Faster Than a Speeding Bullet: |
The Rise of the Graphic Novel
by Stephen Weiner
1) What is a graphic novel?
2) If "NBM became America's first graphic novel publisher" in 1976, how can Will Eisner's A Contract With God (1978/Baronet) be the first graphic novel? If you are interested in answers, you won't find them in Faster Than a Speeding Bullet: The Rise of the Graphic Novel.
The Rise of the Graphic Novel is an essay on the short history of the graphic novel and the relatively long history of comic strips and books, the grandparent and parent of author Stephen Weiner's subject.
1a) One would think that Weiner would define the subject of his essay. But, in his defense, the definitions of the much older short story, novel, comic strip and comic book were only recently codified.
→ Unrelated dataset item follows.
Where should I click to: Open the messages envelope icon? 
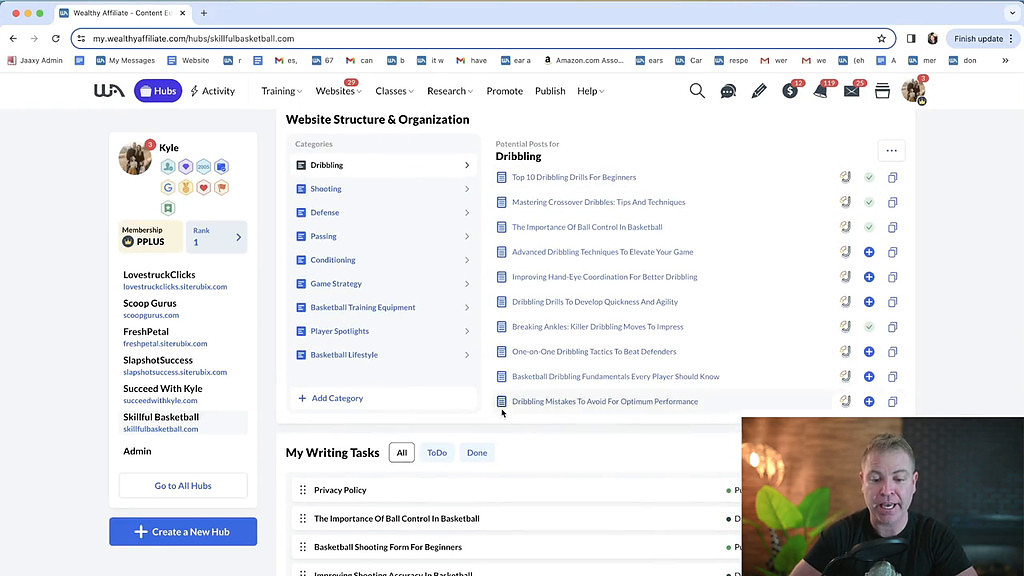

Graphic novels are very young.
2b) The discrepancy in who was the first publisher and first graphic novel is impossible for this reviewer to resolve.
There are other discrepancies. For example, it's difficult to understand why books about comics are included in an essay about graphic novels. Other discrepancies do abound in The Rise of the Graphic Novel.
Will Eisner is a comics genius and deserves inclusion. Jules Feiffer (Tantrum), Wendy and Richard Pini (Elfquest), Alan Moore and Steve Bissette (Swamp Thing), Art Spiegelman (Maus), Neil Gaiman (Sandman) and others also played roles in the increasing popularity of the graphic novel.
It's equally true that a single story told in a single volume adds nuances to comics that are difficult or impossible to achieve in a daily comic strip. But there the praise ends.
Drum roll. Announcing an editorial comment that has nothing to do with The Rise of the Graphic Novel: Graphic novels are not better than comic strips or books. They are simply different. They should be welcomed into the comics family, but should replace no family member.
The Rise of the Graphic Novel is recommended for those curious about, well, graphic novels.